Crawl Order and Disorder @ marginalia.nu

Posted: 2025-03-27

A problem the search engine’s crawler has struggled with for some time is that it takes a fairly long time to finish up, usually spending several days wrapping up the final few domains.

This has been actualized recently, since the migration to slop crawl data has dropped memory requirements of the crawler by something like 80%, and as such I’ve been able to increase the number of crawling tasks, which has led to a bizarre case where 99.9% of the crawling is done in 4 days, and the remaining 0.1% takes a week.

This happens for a few reasons, in part because the the sizes of websites seem to follow a pareto distribution and some sites are just very large, but also because the crawler limits how many concurrent crawl tasks are allowed per common domain name.

This limit is to avoid accidentally exceeding crawl rates by crawling the same site via different aliases. It’s also flat necessary to avoid getting blocked by anti-crawler software on some domains, especially in academia which tends to have an egregious number of subdomains often served by a small number of relatiely underpowered machines. They also tend to host some of the largest websites, often with tens or even hundreds of thousands of documents.

The limit varies based on domain name, certain larger blog hosts has a very generous limit, whereas edu and gov domains tend to have very the most restrictive limits.

The original crawl order was random.

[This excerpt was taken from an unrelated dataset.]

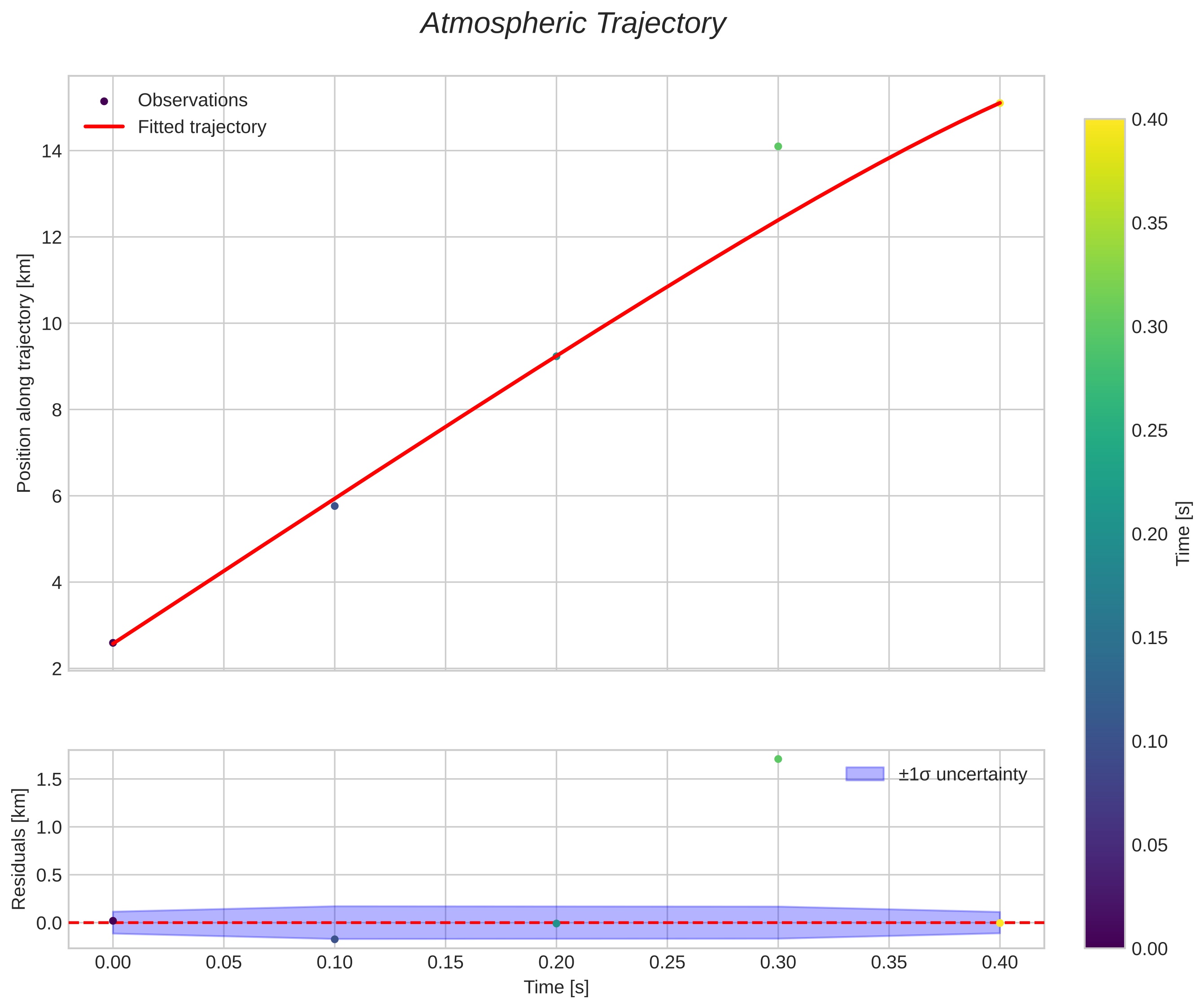Click the bottom Time [s] x-axis label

This shuffling of domains was done to ensure that if the crawler ever did end up with some unfortunate crawl order that caused problems for a website (via e.g. domain aliases), or the crawler was caused to run out of memory (no longer an issue), this would not repeat itself every time.

Though in practice, what ended up happening was that through poor luck and the push of domain limits, larger (often academic) domains were often started late.

As these websites take a lot of time to crawl, it’s desirable to start them as soon as possible, rather than choosing the order at random.

The next idea was to sort the crawl tasks by the number of subdomains for the domain name, and then use a random ordering as a tiebreaker.

This really did not have the intended effect.

The change ended up creating a shotgun, blasting a blog host with dozens of simultaneous requests at 1 second intervals, as a number of crawl tasks were started at the same time and were given the same crawl delay instructions in robots.txt.

Oops!

To avoid this unfortunate pattern, I added some jitter to the delay between requests. This makes it so that the request timings will drift apart even if multiple crawl tasks are started at the times.

I also changed the sort order to not order the domains strictly by how many subdomains they had, but whether they had more than 8 subdomains, to get a better mixture. The aim was never to prefer the crawling of blog hosts after all, but academic websites.

This revised change appears to have worked, and schedules the slowest crawl tasks first. Though it won’t completely fix the problem, which is in part a consequence of the batch oriented model of crawling the search engine uses, it will at least make better use of the crawler’s runtime.

Further optimizations to this could also be to store information about the time the crawl task took the last run, and sort the tasks based on that, though this is information that is not currently available, though it may be possible to use the on-disk size of the historical crawl data to approximate this information.